If you’ve owned a home for a few years, then you’ve probably taken advantage of the interest deduction that lowers your tax bill. However, several other home-related expenses can also reduce the amount you owe in taxes. For instance, you may be able to deduct home office operating costs, major renovation expenses and the interest charged for home equity loans. Here are a handful of items to keep in mind and review with your accountant.
You can deduct the cost of maintaining a home office from the amount that you owe for taxes. Even if you freelance, you can deduct these expenses.

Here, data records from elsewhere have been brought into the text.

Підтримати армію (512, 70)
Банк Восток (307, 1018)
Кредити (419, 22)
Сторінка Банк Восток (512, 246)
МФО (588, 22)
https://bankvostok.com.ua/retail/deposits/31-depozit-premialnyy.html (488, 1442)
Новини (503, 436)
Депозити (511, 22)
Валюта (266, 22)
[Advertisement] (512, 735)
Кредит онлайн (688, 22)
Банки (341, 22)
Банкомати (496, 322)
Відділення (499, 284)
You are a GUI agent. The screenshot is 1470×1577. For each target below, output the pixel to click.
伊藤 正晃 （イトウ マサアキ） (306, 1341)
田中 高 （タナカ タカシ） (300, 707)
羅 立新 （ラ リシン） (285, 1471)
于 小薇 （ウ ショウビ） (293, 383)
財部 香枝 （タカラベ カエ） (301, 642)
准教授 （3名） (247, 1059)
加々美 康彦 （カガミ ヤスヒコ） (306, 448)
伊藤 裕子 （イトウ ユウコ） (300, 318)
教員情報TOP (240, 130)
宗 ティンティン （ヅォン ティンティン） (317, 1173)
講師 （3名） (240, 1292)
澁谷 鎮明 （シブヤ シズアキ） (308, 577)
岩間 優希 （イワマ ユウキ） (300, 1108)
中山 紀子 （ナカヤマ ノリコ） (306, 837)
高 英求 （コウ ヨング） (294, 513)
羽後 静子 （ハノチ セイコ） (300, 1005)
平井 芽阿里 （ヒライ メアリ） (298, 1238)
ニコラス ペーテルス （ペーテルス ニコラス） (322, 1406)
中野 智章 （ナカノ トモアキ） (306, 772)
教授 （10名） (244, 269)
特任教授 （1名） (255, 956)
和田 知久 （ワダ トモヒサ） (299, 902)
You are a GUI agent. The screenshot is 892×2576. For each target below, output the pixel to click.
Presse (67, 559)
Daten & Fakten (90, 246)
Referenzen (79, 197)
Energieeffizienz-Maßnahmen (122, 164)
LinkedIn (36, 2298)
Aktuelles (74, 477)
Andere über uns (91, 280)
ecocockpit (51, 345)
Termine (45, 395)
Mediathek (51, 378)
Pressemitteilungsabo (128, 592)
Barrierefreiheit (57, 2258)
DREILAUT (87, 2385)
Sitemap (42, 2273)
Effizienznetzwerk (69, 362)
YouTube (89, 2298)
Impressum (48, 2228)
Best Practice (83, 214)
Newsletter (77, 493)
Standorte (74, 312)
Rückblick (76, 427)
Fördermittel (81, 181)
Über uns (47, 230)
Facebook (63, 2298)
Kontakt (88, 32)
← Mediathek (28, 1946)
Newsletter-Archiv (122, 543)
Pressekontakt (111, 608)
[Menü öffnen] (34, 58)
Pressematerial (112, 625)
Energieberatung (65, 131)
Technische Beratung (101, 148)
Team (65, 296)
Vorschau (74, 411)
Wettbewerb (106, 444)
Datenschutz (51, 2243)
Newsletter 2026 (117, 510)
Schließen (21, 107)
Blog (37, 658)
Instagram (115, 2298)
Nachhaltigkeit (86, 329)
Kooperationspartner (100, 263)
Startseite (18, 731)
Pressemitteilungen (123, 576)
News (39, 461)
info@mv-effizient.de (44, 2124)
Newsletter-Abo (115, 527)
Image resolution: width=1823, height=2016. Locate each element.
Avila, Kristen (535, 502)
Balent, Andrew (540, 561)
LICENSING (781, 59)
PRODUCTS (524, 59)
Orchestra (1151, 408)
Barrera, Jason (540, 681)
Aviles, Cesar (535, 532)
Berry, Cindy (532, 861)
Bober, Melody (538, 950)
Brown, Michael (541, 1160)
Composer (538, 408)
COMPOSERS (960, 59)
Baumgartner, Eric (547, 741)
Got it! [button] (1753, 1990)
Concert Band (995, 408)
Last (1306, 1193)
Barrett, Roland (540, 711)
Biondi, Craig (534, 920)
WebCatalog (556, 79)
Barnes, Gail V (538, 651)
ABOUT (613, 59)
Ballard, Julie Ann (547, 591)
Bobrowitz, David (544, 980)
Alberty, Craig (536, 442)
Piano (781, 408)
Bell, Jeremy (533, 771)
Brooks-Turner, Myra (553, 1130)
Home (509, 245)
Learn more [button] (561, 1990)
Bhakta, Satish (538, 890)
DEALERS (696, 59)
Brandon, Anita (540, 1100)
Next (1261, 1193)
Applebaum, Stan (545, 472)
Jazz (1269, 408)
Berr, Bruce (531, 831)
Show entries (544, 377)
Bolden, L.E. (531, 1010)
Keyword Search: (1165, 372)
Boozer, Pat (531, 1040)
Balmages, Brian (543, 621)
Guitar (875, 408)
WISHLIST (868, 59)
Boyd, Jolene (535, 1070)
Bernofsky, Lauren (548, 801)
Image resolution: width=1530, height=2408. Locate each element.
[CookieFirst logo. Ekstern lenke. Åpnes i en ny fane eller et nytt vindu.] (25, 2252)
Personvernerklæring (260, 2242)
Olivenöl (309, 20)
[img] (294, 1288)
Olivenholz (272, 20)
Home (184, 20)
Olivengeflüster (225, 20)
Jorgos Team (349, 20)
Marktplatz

If you’ve borrowed funds to complete a major renovation on your home, the interest that you accrue on the loan may be tax deductible. In addition, home renovations that you need to make to accommodate a person who is disabled or chronically ill are tax deductible.
Renewable Energy Upgrades
To encourage the use of renewable energy systems, a substantial tax credit is available if you have one installed. Tax credits work differently than deductions because they lower your actual tax bill.
Home Equity Loans
With the housing market beginning to bounce back, home equity loans and credit lines are reappearing. Married filers can deduct the interest on home equity loans that total $100,000 or less while single filers can deduct the interest on loans of $50,000 or less.
Disaster or Theft Losses
If you’ve suffered financial losses due to theft or a disaster, you can deduct them from your tax bill. Keep in mind that you can only decrease your taxes by the amount that your insurance company will not cover.
Tax breaks and credits make homeownership more affordable. Be sure to review the available deductions to take full advantage of owning a home.